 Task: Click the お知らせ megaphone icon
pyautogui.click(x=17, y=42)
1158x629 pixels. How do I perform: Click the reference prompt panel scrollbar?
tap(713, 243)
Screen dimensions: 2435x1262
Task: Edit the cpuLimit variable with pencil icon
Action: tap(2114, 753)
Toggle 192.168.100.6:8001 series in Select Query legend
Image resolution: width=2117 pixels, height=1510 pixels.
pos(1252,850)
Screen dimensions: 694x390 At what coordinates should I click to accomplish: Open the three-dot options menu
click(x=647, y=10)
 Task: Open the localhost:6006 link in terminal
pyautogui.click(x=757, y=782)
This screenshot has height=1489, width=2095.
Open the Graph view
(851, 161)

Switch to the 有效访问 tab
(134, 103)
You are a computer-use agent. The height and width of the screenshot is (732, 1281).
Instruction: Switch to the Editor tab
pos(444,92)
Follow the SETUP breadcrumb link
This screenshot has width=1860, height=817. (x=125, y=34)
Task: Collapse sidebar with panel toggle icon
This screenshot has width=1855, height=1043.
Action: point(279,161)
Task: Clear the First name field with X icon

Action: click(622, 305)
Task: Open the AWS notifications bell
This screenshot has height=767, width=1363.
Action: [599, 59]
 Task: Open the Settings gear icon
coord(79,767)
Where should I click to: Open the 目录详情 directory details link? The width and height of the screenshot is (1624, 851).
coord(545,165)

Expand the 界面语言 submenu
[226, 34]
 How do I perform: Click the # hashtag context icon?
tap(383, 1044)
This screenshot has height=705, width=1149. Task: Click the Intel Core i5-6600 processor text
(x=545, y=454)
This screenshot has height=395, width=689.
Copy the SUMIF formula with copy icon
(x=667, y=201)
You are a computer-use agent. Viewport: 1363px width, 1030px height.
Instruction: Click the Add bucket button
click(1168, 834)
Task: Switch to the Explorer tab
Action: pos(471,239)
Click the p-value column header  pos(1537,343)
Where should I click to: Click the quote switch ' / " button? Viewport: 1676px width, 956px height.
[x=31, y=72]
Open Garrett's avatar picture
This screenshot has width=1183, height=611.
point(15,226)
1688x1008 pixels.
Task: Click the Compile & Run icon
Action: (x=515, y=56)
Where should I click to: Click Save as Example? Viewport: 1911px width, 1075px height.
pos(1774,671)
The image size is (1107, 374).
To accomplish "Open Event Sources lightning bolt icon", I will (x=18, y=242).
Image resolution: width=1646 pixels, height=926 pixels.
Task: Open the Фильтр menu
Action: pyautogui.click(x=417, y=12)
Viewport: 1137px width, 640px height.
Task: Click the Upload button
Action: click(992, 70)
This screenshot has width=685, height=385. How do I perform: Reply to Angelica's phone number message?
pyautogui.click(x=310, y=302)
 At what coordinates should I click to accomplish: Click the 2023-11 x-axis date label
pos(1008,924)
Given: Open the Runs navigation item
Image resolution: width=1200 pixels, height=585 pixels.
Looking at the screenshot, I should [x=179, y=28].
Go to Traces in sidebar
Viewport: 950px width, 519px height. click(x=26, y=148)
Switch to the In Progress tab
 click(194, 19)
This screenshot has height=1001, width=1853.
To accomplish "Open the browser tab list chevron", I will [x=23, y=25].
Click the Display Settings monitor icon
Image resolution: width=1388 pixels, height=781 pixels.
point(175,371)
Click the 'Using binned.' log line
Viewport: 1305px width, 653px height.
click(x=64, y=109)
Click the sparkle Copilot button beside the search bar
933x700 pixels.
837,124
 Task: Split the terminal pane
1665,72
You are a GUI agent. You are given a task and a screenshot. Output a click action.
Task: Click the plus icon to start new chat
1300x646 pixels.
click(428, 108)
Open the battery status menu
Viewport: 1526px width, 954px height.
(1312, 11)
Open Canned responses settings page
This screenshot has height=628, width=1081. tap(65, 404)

---------------

* [TRY IT] Every line of the listing that includes the word "computer" belongs in the answer.

* [SOLUTION TO THE EXERCISE]
You are a computer-use agent. The height and width of the screenshot is (732, 1281).
You are a computer-use agent. Viewport: 1363px width, 1030px height.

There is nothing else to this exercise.